One thing that I’ve noticed or rather observed is the lack of boundaries and structure that some parents today have. While there are several reasons for these actions, one of the causes that I’ve noticed is that of guilt. Going through an unexpected event, a nasty divorce, deciding to go back to school, or even working more hours at work can cause a lot of parental guilt. As a result, and maybe even subconsciously, these parents because extremely permissive and relax most of the structure in their home. This is done because they feel guilty and they want to make up for the time they aren’t spending with their child, their new single parent status or even because they have too many other priorities. However they don’t realize that they’ll end up hurting the kid more than helping him or her. I’ve noticed that extremely permissive parents who enforce no boundaries or structures because of guilt as a child is little, soon find themselves on the edge of sanity once adolescence hits. Their kid doesn’t respect them or take them seriously. They feel guilty about enforcing boundaries because it’s something that they never implemented in the first place.
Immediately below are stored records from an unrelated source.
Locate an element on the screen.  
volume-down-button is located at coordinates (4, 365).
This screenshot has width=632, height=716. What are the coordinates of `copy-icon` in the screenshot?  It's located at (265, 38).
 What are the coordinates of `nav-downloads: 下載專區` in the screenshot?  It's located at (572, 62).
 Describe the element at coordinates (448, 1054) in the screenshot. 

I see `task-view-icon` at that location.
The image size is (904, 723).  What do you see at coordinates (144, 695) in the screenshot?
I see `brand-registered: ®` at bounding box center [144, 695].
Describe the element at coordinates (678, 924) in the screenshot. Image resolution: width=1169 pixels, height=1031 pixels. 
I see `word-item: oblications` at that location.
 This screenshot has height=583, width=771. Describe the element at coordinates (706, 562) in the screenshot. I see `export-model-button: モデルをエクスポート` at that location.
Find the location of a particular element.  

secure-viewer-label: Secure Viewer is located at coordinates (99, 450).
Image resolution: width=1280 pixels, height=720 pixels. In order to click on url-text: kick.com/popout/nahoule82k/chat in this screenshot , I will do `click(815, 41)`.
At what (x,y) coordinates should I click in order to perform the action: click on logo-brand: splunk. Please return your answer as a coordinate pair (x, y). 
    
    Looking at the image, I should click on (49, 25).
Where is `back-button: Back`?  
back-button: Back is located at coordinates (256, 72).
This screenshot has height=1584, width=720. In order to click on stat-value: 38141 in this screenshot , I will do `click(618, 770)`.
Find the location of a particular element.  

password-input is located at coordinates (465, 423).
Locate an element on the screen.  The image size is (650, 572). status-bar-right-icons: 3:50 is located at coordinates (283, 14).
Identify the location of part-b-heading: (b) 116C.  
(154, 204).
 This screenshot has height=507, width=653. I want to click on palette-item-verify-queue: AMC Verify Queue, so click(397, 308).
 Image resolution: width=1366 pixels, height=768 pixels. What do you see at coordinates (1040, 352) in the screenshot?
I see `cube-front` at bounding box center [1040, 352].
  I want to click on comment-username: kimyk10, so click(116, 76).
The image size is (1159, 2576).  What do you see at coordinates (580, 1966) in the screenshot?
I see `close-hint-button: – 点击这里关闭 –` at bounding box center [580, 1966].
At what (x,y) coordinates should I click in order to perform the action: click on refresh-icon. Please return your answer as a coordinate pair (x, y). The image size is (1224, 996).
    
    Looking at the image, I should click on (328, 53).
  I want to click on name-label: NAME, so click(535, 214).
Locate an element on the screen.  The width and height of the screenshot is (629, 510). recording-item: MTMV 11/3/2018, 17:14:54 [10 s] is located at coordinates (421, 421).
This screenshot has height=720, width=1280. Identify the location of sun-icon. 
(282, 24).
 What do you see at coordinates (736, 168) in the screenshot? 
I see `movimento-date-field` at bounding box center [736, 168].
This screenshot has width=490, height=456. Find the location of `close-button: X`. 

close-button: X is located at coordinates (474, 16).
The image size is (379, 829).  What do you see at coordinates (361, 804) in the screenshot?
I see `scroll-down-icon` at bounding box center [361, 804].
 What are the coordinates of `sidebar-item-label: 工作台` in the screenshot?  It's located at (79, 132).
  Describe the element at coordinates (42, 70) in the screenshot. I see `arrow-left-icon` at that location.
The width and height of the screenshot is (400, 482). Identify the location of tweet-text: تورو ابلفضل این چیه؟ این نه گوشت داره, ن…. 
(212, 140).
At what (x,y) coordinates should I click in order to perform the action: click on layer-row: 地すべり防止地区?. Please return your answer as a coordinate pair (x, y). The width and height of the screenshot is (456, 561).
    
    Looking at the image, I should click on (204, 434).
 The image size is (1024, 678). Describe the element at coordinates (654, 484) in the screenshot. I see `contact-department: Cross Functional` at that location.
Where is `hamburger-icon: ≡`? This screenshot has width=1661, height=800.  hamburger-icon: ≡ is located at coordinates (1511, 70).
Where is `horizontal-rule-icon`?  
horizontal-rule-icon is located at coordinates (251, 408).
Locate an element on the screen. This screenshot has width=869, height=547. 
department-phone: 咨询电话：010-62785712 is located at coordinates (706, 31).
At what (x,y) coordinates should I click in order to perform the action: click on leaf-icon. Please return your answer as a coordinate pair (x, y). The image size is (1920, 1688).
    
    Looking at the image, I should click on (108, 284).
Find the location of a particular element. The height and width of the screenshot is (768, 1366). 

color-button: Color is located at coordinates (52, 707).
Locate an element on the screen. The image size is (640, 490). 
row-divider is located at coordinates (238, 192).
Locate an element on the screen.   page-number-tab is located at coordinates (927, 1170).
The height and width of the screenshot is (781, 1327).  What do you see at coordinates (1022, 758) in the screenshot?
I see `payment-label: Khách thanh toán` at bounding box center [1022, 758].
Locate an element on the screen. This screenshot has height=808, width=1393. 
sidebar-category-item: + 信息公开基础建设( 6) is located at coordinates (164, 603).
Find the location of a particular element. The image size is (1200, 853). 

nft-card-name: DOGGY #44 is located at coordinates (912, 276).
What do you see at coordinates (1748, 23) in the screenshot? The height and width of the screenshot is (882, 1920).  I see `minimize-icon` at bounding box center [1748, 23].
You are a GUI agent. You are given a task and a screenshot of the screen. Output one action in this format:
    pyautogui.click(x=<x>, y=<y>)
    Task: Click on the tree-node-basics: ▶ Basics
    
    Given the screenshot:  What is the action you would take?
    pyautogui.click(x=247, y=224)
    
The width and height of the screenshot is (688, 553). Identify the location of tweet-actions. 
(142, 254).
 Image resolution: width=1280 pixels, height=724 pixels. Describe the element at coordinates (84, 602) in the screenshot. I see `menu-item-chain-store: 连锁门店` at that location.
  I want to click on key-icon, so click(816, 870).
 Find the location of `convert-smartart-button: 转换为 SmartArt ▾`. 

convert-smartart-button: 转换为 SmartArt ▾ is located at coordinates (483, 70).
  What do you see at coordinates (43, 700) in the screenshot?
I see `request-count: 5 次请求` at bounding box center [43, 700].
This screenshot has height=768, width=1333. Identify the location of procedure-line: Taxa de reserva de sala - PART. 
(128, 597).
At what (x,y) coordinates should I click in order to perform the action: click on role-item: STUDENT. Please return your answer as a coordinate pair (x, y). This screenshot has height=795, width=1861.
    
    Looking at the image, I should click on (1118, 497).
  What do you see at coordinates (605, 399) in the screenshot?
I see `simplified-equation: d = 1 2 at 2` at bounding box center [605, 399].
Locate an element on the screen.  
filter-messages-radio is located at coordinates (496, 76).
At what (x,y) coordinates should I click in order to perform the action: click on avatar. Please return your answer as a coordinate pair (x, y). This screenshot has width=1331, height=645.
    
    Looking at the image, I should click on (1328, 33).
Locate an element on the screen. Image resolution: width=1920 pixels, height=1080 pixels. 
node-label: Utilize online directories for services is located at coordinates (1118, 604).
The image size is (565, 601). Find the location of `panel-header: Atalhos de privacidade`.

Their pleas for the teenager to change his or her behavior fall on deaf ears because they haven’t established enough rapport or even a relationship that requires mutual respect and communication. These parents often find themselves stuck between a rock and a hard place in a situation that could have been avoided if they hadn’t allowed their guilt to get in the way of being a parent. However, family therapy can be a great way to start the process of restructuring some of the family dynamics and even making room for some effective communication along the way.